= Short exercise =
Convert the lines between the one containing "You are a computer-use agent. This" and the end of the entries, inclusive, into a JSON list of strings with one string per line, leaving out blank lines.

= Stored rows =
****************

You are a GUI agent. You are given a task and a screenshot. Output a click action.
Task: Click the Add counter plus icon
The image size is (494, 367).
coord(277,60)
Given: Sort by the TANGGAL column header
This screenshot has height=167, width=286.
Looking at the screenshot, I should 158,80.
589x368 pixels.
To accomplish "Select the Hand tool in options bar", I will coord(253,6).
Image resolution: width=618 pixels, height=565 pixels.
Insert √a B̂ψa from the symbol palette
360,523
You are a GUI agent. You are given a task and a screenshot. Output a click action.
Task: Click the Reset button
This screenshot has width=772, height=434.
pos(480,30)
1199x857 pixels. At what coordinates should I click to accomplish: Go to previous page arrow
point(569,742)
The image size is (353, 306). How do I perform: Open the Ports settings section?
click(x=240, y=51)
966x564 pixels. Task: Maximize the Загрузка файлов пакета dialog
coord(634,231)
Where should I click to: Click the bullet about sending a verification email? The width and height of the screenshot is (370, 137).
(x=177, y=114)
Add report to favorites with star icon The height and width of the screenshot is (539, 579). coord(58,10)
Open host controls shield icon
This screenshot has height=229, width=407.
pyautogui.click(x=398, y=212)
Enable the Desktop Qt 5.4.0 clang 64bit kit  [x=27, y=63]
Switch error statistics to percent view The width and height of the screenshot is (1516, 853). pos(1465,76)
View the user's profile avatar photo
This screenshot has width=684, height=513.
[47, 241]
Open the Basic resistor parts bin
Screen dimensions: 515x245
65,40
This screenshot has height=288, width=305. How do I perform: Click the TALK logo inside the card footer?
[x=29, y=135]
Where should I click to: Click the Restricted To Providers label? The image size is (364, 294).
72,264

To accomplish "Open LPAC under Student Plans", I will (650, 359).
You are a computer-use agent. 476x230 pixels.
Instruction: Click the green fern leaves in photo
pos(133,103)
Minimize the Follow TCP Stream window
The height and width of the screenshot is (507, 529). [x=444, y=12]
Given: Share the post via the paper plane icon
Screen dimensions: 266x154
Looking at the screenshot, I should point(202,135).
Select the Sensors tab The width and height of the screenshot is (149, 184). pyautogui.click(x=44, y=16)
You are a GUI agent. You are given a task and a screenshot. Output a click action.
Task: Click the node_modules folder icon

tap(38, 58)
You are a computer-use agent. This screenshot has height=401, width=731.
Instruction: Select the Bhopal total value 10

****************

= The answer =
[
  "You are a computer-use agent. This screenshot has height=401, width=731.",
  "Instruction: Select the Bhopal total value 10"
]